Podemos pensar na espuma quântica como sendo devido a uma incerteza intrínseca tanto no que o espaço contém quanto na geometria do próprio espaço-tempo. Estas são duas maneiras de chegar à mesma conclusão: enquanto o princípio da incerteza se mantiver de alguma maneira razoável para a gravidade, então, na escala de Planck, o tecido do espaço-tempo deve ser espumoso.
Agora temos uma imagem de como o espaço pode se parecer em escalas bem abaixo de nossa experiência, ou mesmo abaixo da experiência de átomos ou núcleos. Como testamos isso? Se a imagem padrão estiver correta, então flutuações quânticas do espaço-tempo só se tornam significativas perto da escala de Planck, que é muito, muito menor do que qualquer uma de nossas sondas diretas da estrutura do espaço-tempo — e provavelmente será o caso até sermos uma civilização galáctica super avançada.
Mas testes indiretos são possíveis agora. Lembre-se da analogia de Wheeler da espuma do espaço-tempo como uma superfície oceânica agitada. Um navio gigantesco não percebe as ondas, mas um barco a remo percebe. Um navio intermediário pode ter uma viagem relativamente suave, mas pode ser desviado ou impedido ao longo do tempo em um oceano ondulado em vez de um calmo. Se a espuma do espaço-tempo é real, então poderíamos esperar que uma partícula viajando longas distâncias experimentasse um leve desvio em seu curso.

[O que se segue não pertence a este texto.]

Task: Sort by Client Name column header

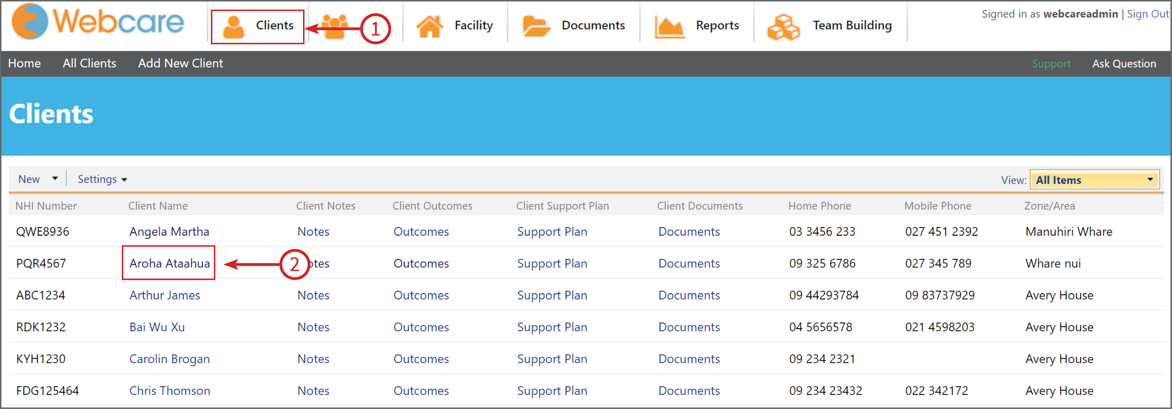Action: (158, 206)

E podemos testar isso com um experimento surpreendentemente simples. Um ponto de luz distante pode produzir padrões de difração, por exemplo, esses picos de difração e anéis de Airy se observarmos através de uma abertura de telescópio ou franjas de difração através de um par de fendas. Esses padrões são devidos a fótons individuais interferindo consigo mesmos após interagir com a abertura. Fótons que chegam viajando na mesma direção experimentarão a mesma interferência. Ao capturar muitos desses fótons, construímos lentamente um único padrão de interferência. Mas dois fótons chegando em ângulos ligeiramente diferentes pousarão em nosso detector de acordo com diferentes padrões de interferência. Se olharmos para muitos desses fótons, esses diferentes padrões serão sobrepostos e resultarão em apenas um borrão.

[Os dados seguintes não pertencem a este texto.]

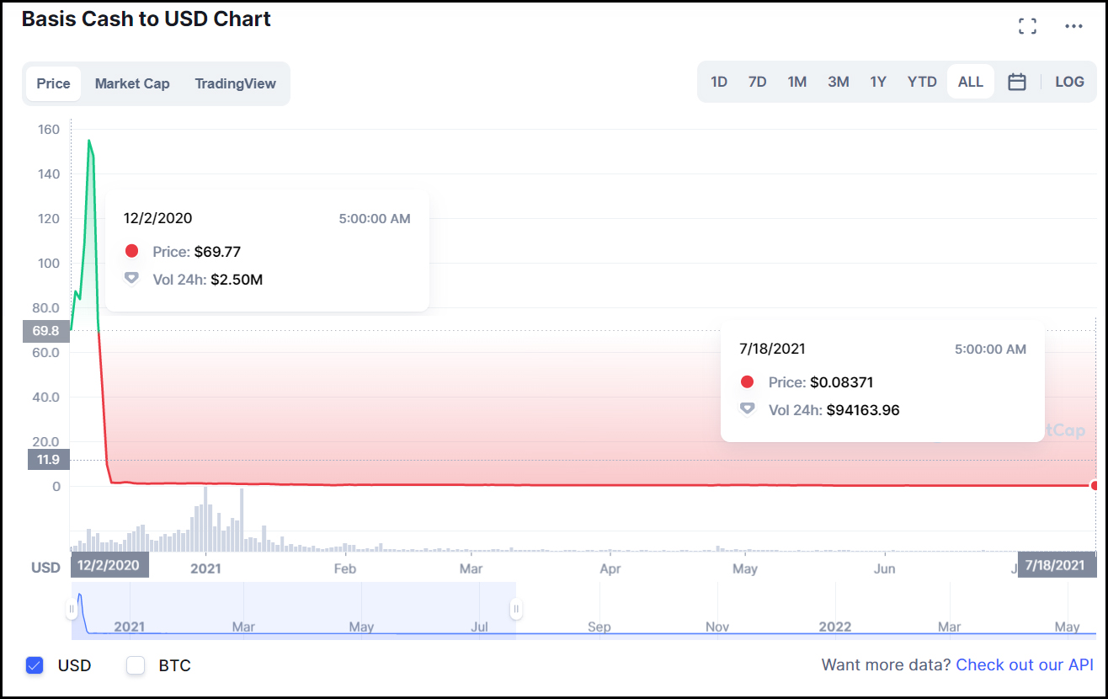Expand the chart to fullscreen
The height and width of the screenshot is (699, 1108).
(x=1027, y=26)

É por isso que vemos picos de difração ao redor de estrelas em imagens do Hubble ou até do JWST, mas vemos apenas uma mancha borrada de nossos melhores telescópios terrestres. Neste último caso, a luz da estrela é desviada por nossa atmosfera para que chegue viajando em direções ligeiramente diferentes. Bem, se o espaço-tempo é espumoso, então poderíamos esperar um efeito semelhante para a luz que chega de distâncias muito grandes. Estrelas em nossa própria galáxia não estão longe o suficiente, mas alguns objetos como quasares e explosões de raios gama podem estar a bilhões de anos-luz de distância.
Vários estudos tentaram detectar o efeito da espuma do espaço-tempo nos padrões de difração de objetos distantes nos dados do Telescópio Espacial Hubble. O Hubble é particularmente bom porque é muito sensível à luz ultravioleta — uma luz de comprimento de onda curto que deve ser mais influenciada por um tecido de espaço-tempo turbulento em comparação com, digamos, a luz infravermelha de comprimento de onda longo à qual o JWST é sensível. Até agora, o melhor que esses estudos conseguiram fazer foi descartar certos modelos que produzem uma espuma de espaço-tempo particularmente forte. Mas algumas das medições estão tantalizantemente perto da sensibilidade necessária, então talvez um telescópio espacial maior e sensível ao ultravioleta possa detectar esse efeito. Mais trabalho é necessário.
Só então poderíamos realmente ter certeza de que um oceano tempestuoso de geometrias incertas subjaz nosso espaço-tempo enganosamente plácido.